Prerequisites

Because this article is meant as a deep dive into regular expressions, it is best to already have a basic understanding of them.

Introduction

Regular Expressions, commonly known as regex, are a powerful tool for pattern matching in text.

However, not all regex engines behave the same way. Under the hood, regex engines rely on different implementations of finite automata – namely, non-deterministic finite automata (NFA) and deterministic finite automata (DFA).

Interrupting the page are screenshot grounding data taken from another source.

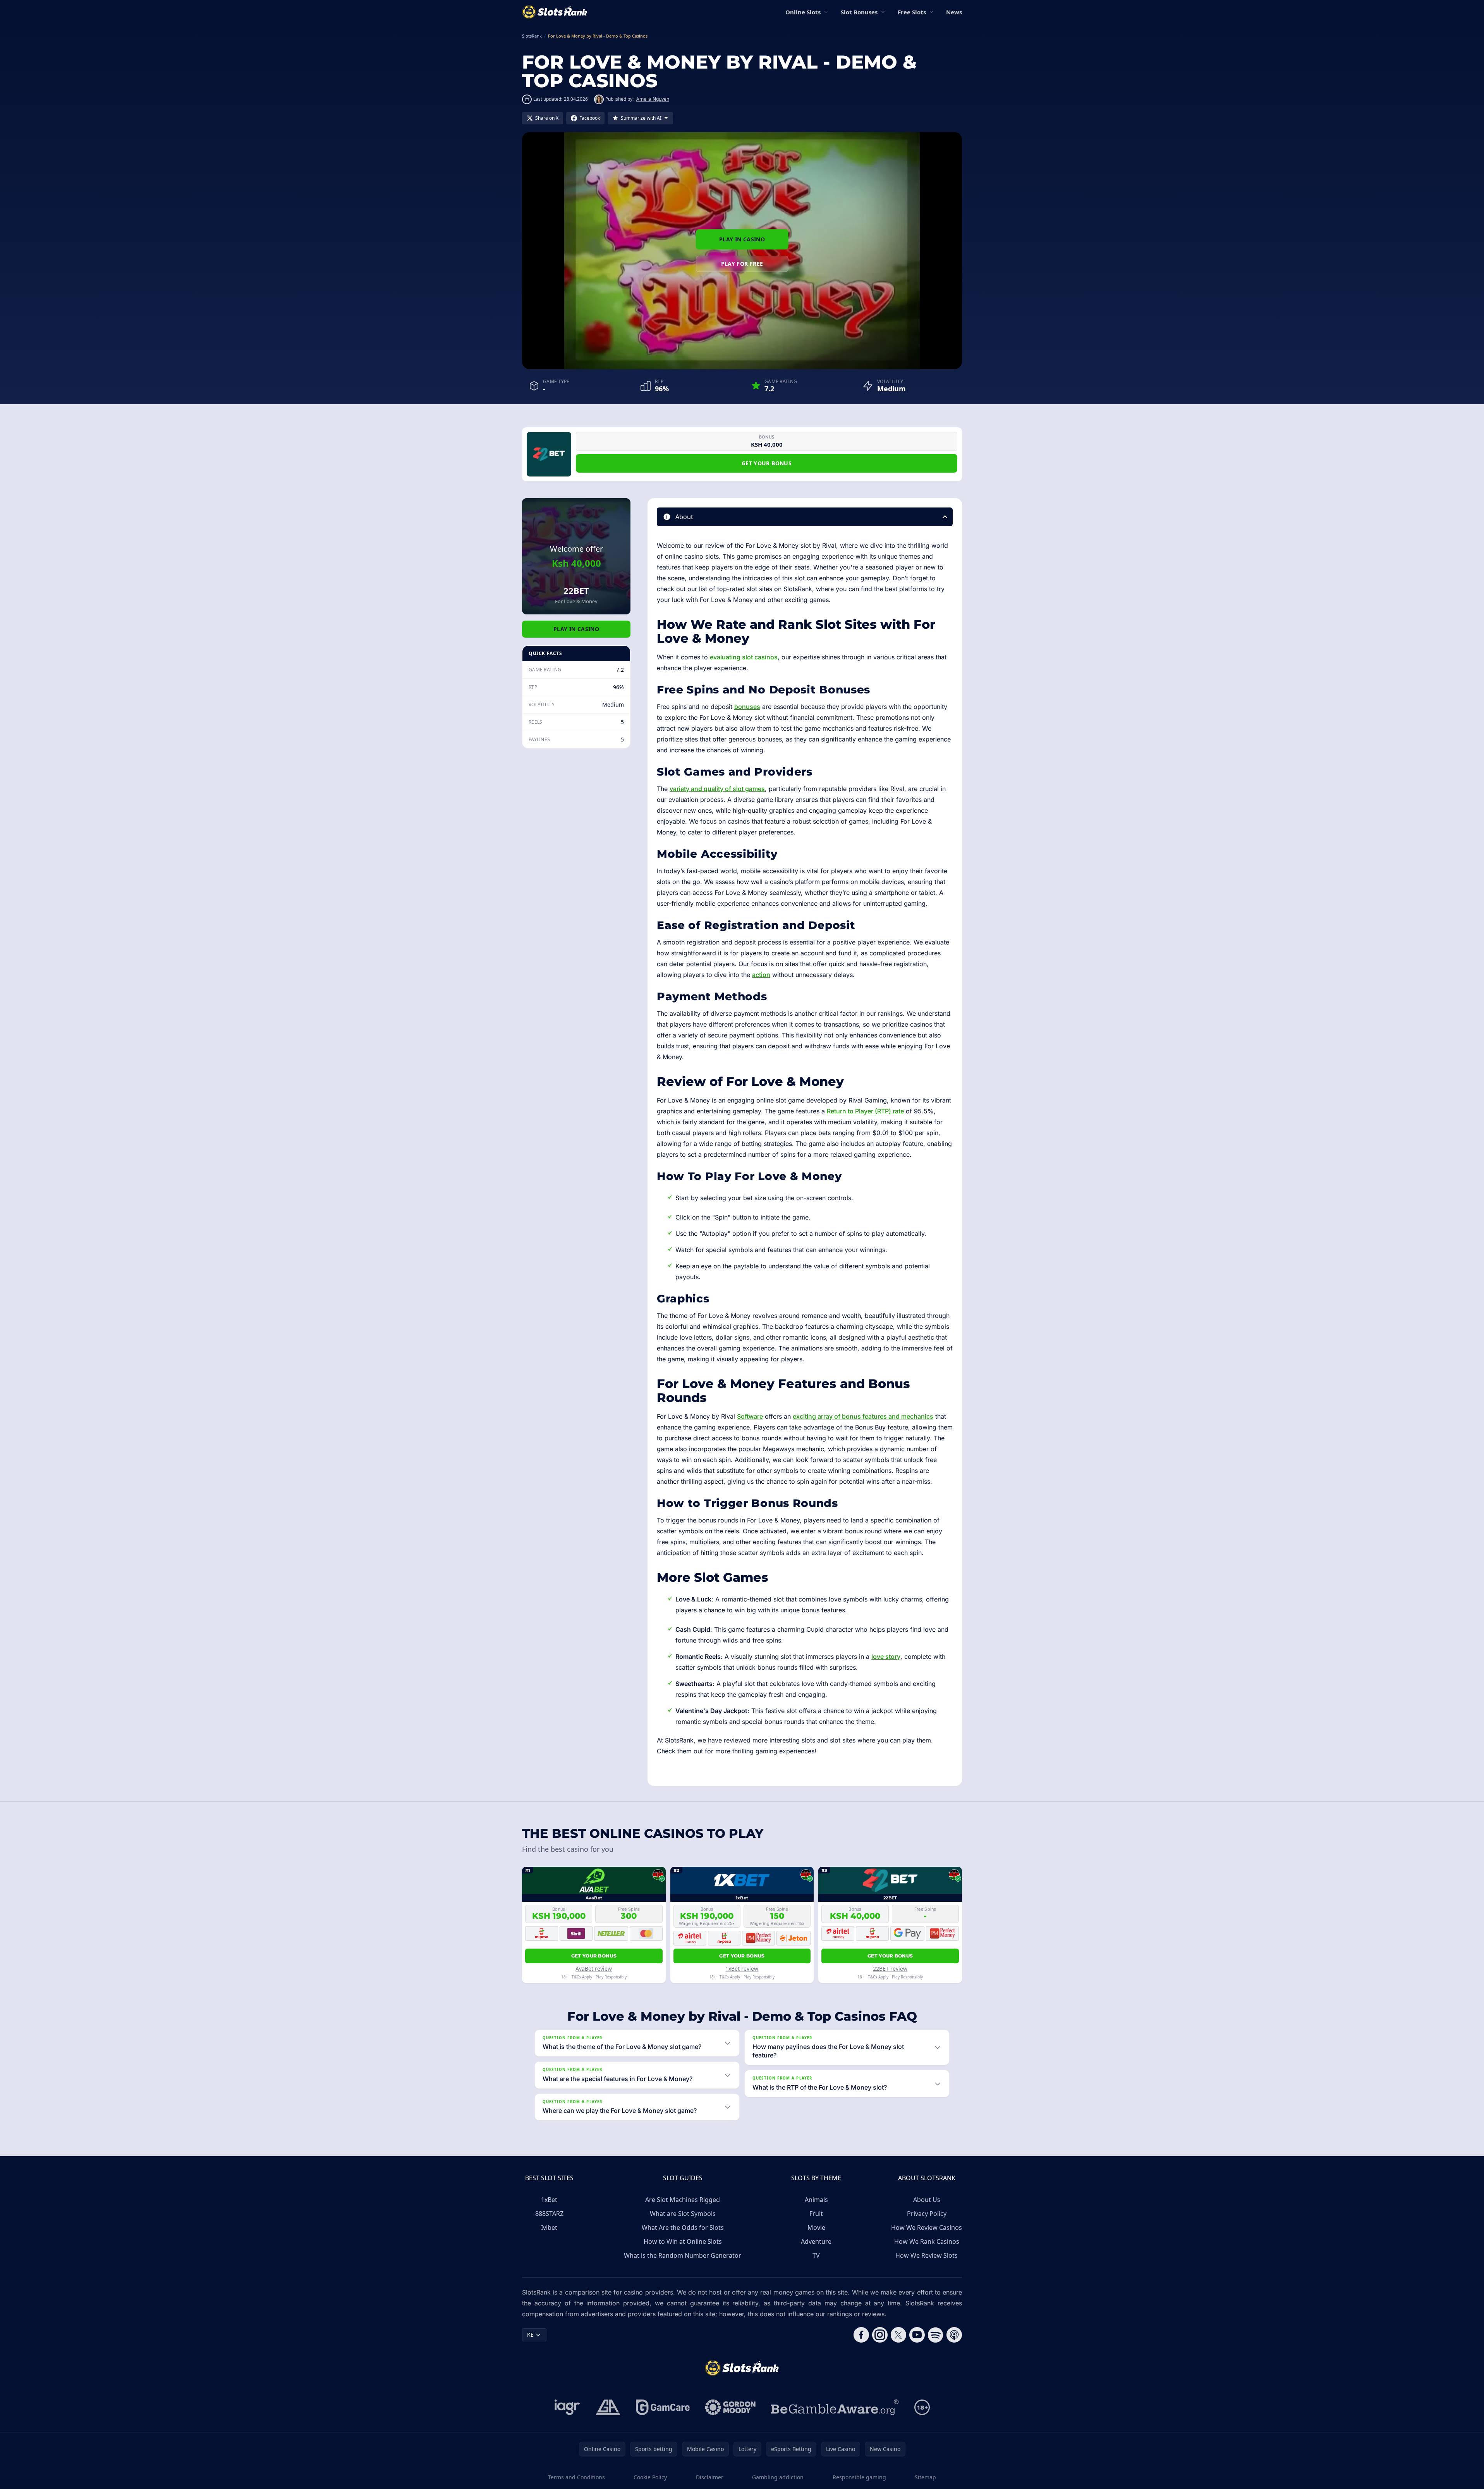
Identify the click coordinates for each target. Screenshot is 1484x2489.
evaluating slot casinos (744, 657)
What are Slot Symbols (683, 2213)
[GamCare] (663, 2407)
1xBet (549, 2199)
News (954, 12)
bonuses (747, 706)
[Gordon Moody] (730, 2407)
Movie (816, 2227)
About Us (926, 2199)
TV (816, 2255)
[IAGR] (567, 2407)
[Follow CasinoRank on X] (898, 2335)
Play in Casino (742, 239)
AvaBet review (593, 1968)
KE (530, 2334)
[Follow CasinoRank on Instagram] (880, 2335)
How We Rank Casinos (926, 2241)
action (761, 975)
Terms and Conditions (576, 2477)
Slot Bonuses (859, 12)
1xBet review (741, 1968)
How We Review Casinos (926, 2227)
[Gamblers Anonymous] (608, 2407)
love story (885, 1656)
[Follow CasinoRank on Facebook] (861, 2335)
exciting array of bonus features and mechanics (863, 1416)
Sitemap (925, 2477)
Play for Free (742, 263)
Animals (816, 2199)
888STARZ (549, 2213)
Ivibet (549, 2227)
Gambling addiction (778, 2477)
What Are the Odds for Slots (683, 2227)
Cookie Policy (650, 2477)
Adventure (816, 2241)
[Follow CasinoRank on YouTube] (917, 2335)
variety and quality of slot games (717, 789)
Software (750, 1416)
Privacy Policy (926, 2213)
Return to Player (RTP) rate (865, 1111)
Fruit (816, 2213)
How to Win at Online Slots (683, 2241)
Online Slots (803, 12)
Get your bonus (767, 463)
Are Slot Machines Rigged (682, 2199)
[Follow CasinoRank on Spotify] (935, 2335)
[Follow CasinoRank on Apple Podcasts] (954, 2335)
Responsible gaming (859, 2477)
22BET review (890, 1968)
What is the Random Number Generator (682, 2255)
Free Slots (912, 12)
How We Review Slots (926, 2255)
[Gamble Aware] (835, 2407)
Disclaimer (709, 2477)
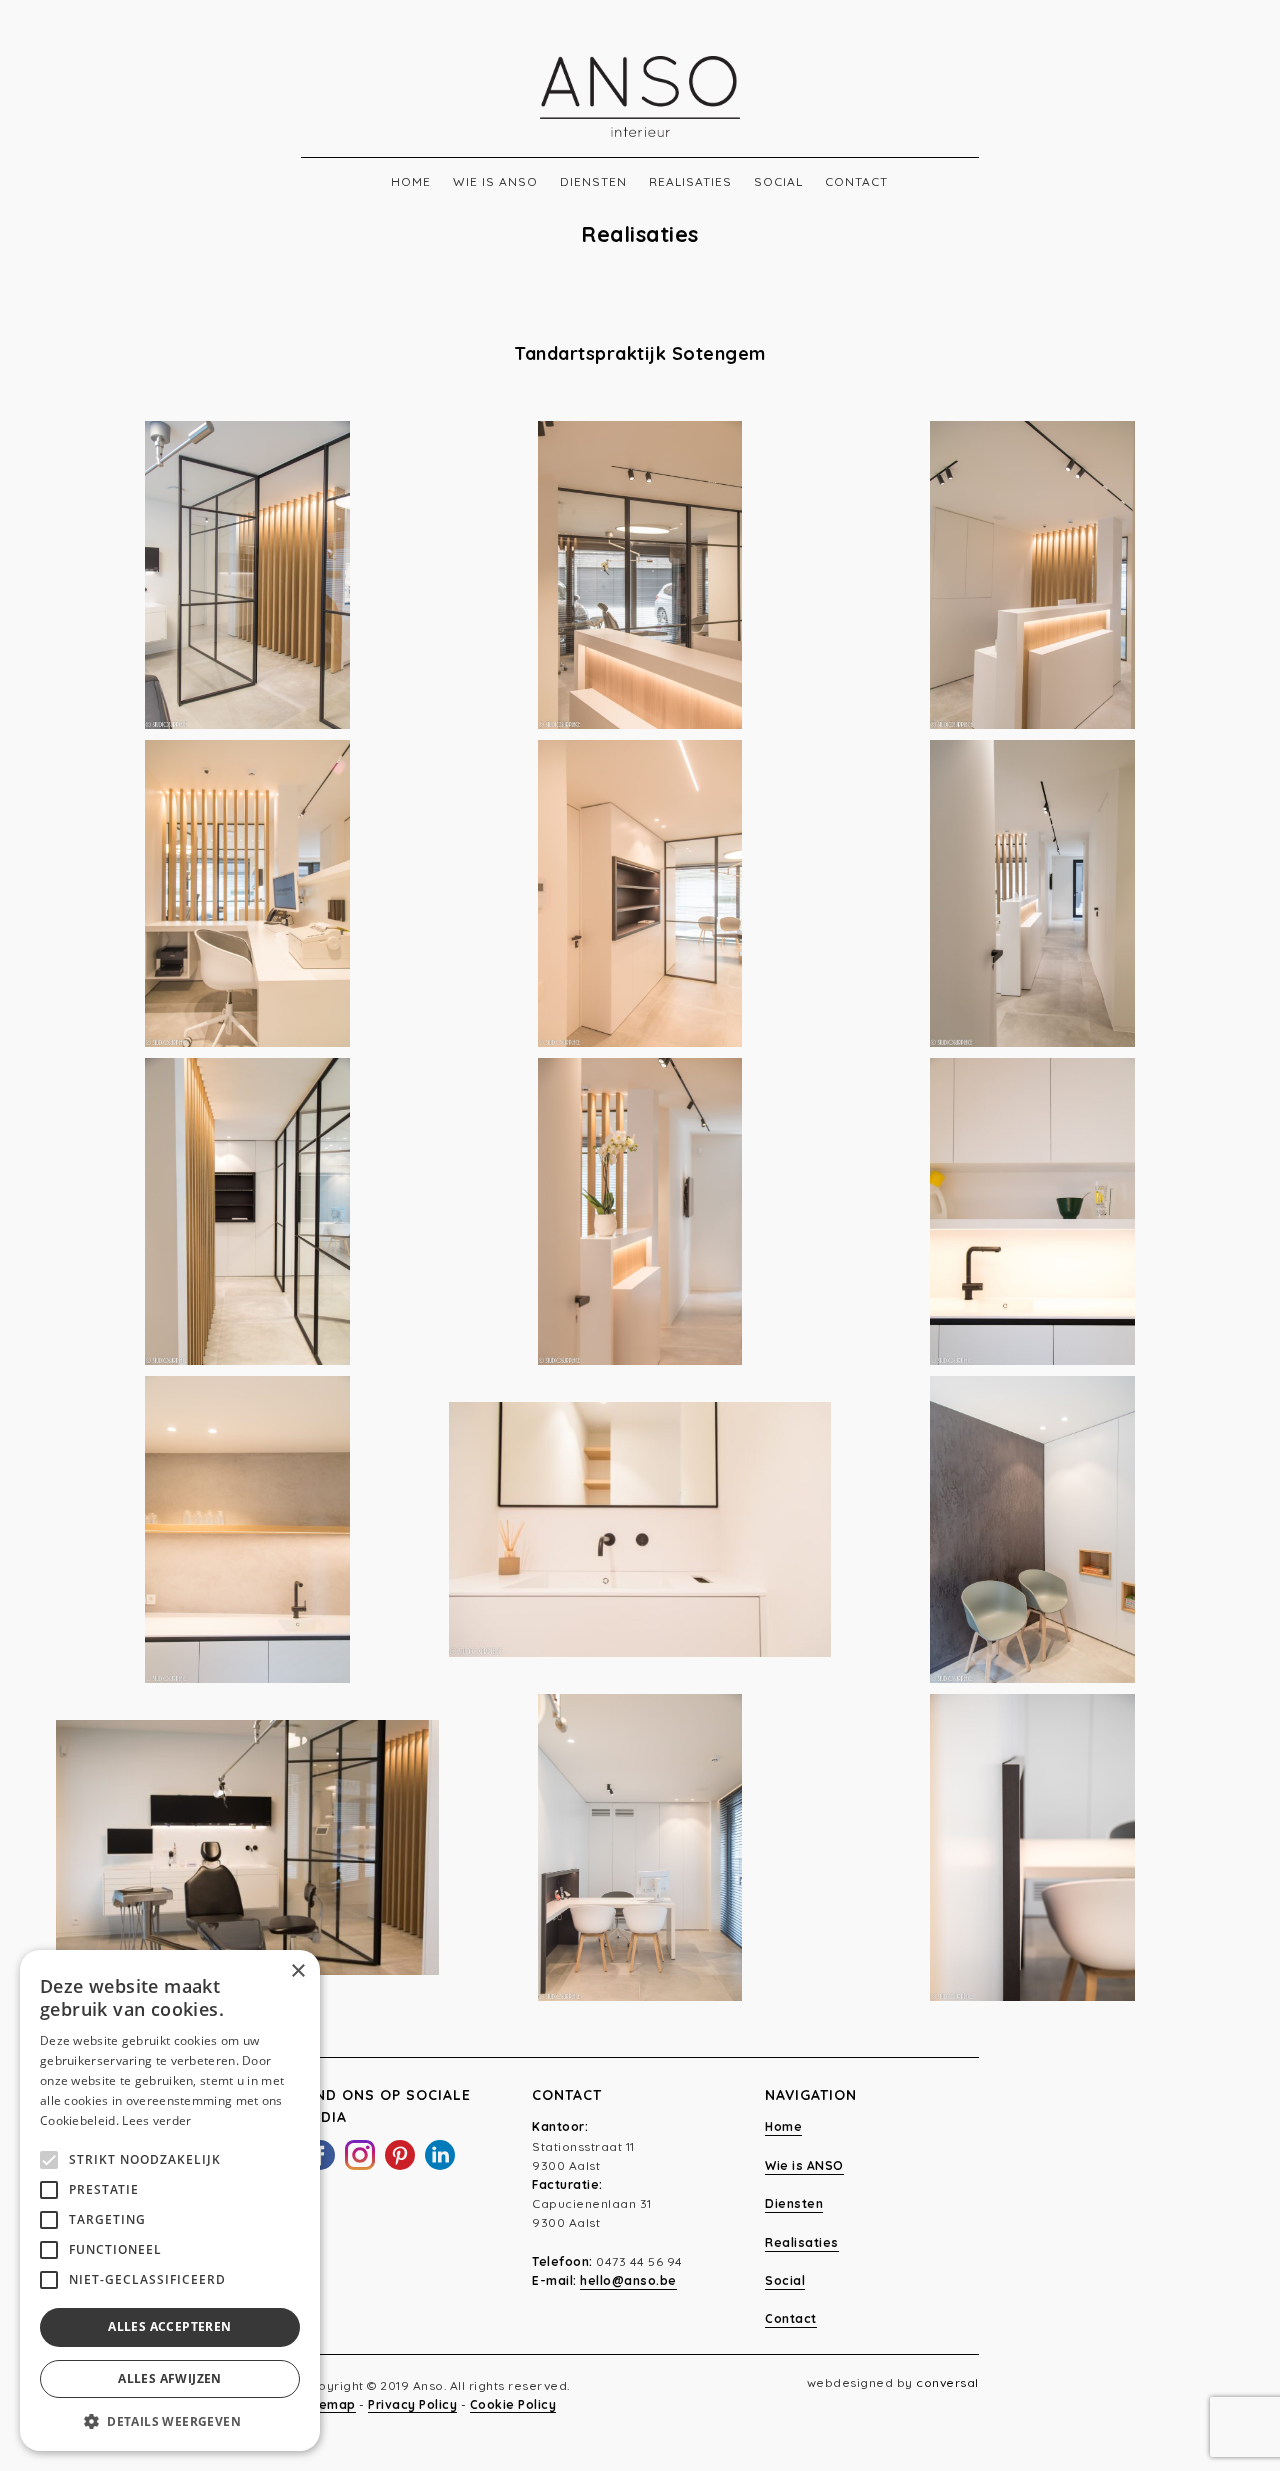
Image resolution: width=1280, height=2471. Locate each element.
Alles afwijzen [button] (170, 2378)
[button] (170, 2421)
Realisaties (690, 181)
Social (778, 181)
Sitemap (328, 2404)
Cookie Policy (513, 2404)
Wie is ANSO (495, 181)
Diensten (593, 181)
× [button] (297, 1971)
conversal (947, 2382)
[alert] (170, 2200)
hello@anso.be (628, 2280)
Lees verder (156, 2120)
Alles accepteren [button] (169, 2326)
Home (411, 181)
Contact (856, 181)
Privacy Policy (412, 2404)
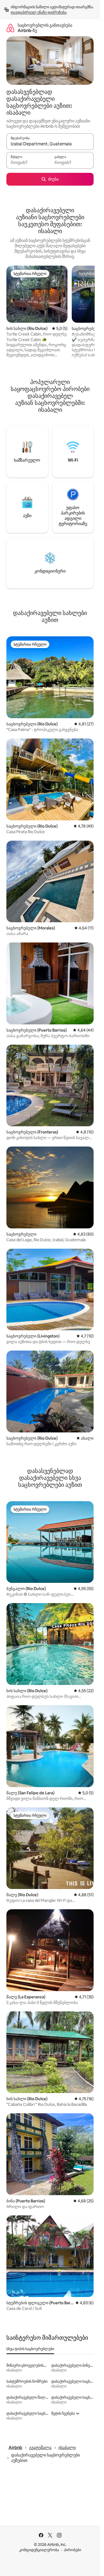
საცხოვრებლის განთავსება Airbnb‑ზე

This article will explain the key differences between NFAs and DFAs, show why knowing the regex engine you’re using matters, and offer practical advice for writing safe and efficient patterns.

Basics of finite automata

What is a finite automaton

A finite automaton, or finite-state automaton (FSA) is a mathematical model of computation. An FSA is formally defined by:

  • A finite set of states $Q$,
  • A finite set of input symbols called the alphabet $\Sigma$,
  • A set of transitions, formally defined by a transition function $\delta: Q \times \Sigma \mapsto P(Q)$, where $P(Q)$ denotes the power set of $Q$,
  • An initial state $q_0 \in Q$, and
  • A set of final states $F \subseteq Q$.

It is an abstract machine that can be in exactly one of any state of $Q$ at any given time. The FSA can change from one state to another in response to some inputs; changes from one state to another are called transitions.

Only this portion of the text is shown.